#### Work to complete:
Scan the listing below for the string "computer" and copy each line where it turns up.

________

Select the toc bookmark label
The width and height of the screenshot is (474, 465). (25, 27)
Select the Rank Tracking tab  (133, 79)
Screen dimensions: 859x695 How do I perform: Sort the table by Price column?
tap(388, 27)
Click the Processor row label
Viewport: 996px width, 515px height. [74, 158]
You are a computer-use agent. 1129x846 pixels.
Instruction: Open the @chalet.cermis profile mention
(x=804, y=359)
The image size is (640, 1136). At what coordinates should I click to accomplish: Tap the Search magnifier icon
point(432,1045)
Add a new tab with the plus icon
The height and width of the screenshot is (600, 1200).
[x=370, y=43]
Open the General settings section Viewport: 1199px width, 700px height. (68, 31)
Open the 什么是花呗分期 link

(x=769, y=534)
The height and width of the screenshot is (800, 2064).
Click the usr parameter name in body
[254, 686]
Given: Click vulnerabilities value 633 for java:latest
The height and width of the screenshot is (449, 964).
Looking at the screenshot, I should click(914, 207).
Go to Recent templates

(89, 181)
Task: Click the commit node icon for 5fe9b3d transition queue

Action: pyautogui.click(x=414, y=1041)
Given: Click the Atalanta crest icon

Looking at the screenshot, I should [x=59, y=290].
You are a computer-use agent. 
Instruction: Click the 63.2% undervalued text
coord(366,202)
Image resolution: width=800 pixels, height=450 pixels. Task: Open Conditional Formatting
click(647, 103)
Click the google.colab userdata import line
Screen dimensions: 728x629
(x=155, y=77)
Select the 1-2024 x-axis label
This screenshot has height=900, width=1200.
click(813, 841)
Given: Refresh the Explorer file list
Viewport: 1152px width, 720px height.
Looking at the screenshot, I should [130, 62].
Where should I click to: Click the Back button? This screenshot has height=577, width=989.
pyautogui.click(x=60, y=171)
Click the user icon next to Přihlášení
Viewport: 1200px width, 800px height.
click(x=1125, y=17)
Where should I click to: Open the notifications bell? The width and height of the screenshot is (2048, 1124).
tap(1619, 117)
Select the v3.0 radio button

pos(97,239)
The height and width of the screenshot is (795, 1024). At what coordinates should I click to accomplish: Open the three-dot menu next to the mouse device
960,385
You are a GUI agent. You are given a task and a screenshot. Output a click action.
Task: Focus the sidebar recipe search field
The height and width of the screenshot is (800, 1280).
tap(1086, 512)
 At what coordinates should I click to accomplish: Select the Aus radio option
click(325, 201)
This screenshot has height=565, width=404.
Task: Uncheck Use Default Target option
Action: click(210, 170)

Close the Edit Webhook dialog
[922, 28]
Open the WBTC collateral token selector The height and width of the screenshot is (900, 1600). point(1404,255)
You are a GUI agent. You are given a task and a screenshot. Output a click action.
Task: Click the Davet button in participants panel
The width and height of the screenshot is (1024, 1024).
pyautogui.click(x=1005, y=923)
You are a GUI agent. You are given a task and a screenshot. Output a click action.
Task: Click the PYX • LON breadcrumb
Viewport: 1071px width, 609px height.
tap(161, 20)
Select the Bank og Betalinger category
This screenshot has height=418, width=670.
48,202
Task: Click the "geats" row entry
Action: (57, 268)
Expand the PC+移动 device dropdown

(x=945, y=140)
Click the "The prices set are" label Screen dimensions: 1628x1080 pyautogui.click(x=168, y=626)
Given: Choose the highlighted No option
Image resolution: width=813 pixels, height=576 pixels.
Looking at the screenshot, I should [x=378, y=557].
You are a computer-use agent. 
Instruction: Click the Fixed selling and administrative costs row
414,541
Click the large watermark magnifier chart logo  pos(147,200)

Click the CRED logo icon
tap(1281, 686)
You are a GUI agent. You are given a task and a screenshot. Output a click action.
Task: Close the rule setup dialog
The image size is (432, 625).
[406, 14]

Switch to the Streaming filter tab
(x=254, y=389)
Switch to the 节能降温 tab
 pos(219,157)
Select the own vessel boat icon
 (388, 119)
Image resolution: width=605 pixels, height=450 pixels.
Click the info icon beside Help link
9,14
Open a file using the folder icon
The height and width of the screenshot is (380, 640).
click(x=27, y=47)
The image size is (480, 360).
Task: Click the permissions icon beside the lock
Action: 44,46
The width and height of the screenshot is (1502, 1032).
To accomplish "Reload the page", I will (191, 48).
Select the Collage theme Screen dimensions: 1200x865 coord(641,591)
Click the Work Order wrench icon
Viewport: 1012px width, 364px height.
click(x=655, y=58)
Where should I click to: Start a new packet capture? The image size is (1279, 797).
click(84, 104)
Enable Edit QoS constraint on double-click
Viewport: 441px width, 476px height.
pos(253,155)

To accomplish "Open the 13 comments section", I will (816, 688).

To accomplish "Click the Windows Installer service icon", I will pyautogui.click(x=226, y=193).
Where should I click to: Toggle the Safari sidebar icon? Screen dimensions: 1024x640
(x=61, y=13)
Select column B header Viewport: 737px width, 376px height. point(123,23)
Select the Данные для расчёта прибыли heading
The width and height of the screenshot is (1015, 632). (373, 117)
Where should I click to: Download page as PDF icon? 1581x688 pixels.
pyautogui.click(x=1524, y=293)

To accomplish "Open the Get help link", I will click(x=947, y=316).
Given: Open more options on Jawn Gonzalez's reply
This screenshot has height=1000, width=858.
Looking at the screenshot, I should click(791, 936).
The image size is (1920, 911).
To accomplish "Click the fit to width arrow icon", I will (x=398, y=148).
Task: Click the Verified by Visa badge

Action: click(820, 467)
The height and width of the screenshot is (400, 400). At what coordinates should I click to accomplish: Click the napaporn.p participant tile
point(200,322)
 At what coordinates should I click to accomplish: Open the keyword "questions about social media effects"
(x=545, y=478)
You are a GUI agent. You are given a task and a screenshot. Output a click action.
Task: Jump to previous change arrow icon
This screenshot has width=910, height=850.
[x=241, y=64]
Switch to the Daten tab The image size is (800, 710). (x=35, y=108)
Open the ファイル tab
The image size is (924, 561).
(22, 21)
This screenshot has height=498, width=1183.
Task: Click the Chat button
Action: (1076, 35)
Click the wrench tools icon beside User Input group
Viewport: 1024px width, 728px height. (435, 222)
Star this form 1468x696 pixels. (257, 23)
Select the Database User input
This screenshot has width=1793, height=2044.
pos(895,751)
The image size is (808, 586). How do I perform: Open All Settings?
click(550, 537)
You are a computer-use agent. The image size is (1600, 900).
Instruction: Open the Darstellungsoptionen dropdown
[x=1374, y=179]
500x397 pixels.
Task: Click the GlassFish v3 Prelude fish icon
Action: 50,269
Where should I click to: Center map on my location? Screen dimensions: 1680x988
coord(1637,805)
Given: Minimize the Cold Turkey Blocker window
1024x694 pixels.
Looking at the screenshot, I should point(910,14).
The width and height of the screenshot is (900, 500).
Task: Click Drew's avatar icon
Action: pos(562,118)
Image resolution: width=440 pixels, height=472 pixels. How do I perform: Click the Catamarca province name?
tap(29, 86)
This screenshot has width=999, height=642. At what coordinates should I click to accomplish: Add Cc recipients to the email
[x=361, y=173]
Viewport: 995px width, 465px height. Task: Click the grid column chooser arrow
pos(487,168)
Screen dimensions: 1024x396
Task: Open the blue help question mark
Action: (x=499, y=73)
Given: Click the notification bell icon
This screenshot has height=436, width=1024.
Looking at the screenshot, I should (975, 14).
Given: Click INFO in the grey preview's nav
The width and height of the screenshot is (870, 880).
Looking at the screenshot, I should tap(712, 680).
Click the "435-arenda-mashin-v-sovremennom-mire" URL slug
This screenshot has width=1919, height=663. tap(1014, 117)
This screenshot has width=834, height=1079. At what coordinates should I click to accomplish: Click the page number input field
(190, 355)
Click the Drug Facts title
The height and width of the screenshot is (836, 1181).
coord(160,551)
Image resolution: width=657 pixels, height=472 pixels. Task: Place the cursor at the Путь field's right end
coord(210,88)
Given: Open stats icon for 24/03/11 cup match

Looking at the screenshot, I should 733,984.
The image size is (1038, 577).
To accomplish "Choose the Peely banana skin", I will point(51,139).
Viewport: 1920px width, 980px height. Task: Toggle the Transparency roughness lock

________

#### Output of the exercise:
You are a computer-use agent. 1129x846 pixels.
You are a computer-use agent. 
You are a computer-use agent. 
You are a computer-use agent. The image size is (1600, 900).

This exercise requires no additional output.